Cinzano (/it/) is an Italian brand of vermouth, a brand owned by Gruppo Caffo 1915.

==History==
Cinzano vermouths date back to 1757 and the Turin herbal shop of two brothers, Giovanni Giacomo and Carlo Stefano Cinzano, who created a new "vermouth rosso" (red vermouth) using "aromatic plants from the Italian Alps in a [still-secret] recipe combining 35 ingredients (including marjoram, thyme, and yarrow)". What became known as the "vermouth of Turin" proved popular with the bourgeoisie of Turin and, later, Casanova.

Cinzano Bianco followed, based on a different combination of herbs that included artemisia (wormwood), cinnamon, cloves, citrus and gentian; it was followed by an Extra Dry version. Exports began in the 1890s, to Argentina, Brazil and the United States, among others. In Paris in 1913, Cinzano was the first product to be advertised with a neon sign on its roof.

Cinzano remained a family-run business until 1985. Beginning that year, the Marone family, Turin industrialists, began to sell shares in the business, culminating in 1992 with an agreement to turn Cinzano International S.A. entirely over to International Distillers & Vintners, a wholly owned subsidiary of Grand Metropolitan. At the time of its sale, Cinzano's share of the vermouth market in Europe was measured in the low single digits, sales that placed it a distant second to Martini.

As a result of a 1997 merger, Grand Metropolitan became Diageo; two years later, Diageo sold Cinzano to the privately held Gruppo Campari.

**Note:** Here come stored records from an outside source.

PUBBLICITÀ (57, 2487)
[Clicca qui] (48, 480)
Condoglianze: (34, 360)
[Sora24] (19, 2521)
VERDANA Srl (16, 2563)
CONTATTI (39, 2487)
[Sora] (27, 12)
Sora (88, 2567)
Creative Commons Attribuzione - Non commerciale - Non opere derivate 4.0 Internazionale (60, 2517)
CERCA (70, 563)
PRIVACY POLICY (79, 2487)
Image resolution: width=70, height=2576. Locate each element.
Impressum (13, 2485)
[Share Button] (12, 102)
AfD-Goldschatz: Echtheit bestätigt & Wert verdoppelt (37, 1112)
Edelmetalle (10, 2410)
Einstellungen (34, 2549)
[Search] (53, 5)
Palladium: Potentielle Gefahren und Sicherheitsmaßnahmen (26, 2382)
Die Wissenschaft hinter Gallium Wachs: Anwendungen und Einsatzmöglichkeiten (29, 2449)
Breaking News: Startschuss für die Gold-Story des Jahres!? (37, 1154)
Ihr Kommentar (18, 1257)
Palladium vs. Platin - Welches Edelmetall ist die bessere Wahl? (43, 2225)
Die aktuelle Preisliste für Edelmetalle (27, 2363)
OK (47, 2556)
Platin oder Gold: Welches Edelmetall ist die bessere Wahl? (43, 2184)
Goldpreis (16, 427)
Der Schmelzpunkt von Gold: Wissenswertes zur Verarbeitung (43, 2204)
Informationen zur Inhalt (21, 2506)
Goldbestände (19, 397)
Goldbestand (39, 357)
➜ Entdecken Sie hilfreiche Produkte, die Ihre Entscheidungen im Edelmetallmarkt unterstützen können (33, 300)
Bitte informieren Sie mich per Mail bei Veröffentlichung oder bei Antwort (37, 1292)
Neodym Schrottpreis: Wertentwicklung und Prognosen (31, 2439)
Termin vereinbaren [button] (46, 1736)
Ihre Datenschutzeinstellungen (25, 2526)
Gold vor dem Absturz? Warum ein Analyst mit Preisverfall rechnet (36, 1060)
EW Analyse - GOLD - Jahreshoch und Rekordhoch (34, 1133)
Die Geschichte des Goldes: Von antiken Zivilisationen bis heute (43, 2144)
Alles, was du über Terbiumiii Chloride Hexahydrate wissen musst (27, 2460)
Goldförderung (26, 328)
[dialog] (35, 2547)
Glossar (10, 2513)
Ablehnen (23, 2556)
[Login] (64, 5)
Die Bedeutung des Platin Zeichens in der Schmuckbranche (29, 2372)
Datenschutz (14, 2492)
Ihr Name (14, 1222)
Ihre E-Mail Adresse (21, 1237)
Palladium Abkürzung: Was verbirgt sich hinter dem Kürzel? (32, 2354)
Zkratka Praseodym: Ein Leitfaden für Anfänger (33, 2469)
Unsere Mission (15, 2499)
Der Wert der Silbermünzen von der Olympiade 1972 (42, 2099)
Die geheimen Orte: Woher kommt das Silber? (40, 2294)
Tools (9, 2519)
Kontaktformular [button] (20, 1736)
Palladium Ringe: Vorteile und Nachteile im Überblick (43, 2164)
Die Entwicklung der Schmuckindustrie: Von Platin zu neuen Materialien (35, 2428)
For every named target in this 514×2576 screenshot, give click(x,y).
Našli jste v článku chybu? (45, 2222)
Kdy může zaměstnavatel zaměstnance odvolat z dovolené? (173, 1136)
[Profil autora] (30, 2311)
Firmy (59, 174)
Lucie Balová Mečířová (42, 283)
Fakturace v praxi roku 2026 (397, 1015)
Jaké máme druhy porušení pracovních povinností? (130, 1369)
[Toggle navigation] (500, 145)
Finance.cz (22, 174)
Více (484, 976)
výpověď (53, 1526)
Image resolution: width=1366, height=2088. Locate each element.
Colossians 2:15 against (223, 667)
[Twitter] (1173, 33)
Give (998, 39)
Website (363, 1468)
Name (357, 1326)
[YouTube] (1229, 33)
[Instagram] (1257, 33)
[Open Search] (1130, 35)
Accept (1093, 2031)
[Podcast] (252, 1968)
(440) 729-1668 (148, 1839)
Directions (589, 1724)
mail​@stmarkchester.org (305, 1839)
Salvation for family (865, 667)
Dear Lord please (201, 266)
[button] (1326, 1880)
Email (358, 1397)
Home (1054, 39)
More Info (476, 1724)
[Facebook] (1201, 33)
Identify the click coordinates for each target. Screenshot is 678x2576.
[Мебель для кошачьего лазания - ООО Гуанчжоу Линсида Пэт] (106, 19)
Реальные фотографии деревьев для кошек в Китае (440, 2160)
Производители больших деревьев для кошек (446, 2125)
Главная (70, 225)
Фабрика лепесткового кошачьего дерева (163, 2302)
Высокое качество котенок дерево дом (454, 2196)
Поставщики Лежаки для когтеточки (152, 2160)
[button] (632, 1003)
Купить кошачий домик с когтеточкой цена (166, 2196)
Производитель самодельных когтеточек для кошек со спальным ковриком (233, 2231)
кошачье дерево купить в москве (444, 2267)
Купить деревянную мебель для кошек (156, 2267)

The Cinzano cycling team had a central role in the film Breaking Away.

==Versions==
It comes in four versions:

- Cinzano Rosso, which is amber-coloured;
- Cinzano Bianco, which is white and drier than Rosso, yet still considered a sweet vermouth;
- Cinzano Extra Dry, a dry vermouth;
- Cinzano Rosé, the newest of the four, rosy-coloured with orange highlights.

==Advertising==
Cinzano was well known in Britain for its humorous television advertisements featuring Leonard Rossiter and Joan Collins. One of these featured the pair on a plane journey, with Rossiter accidentally hitting the recline switch on Collins' chair, causing her to spill a glass of the drink over herself. It also featured as a Sterling Cooper–promoted brand in the series Mad Men.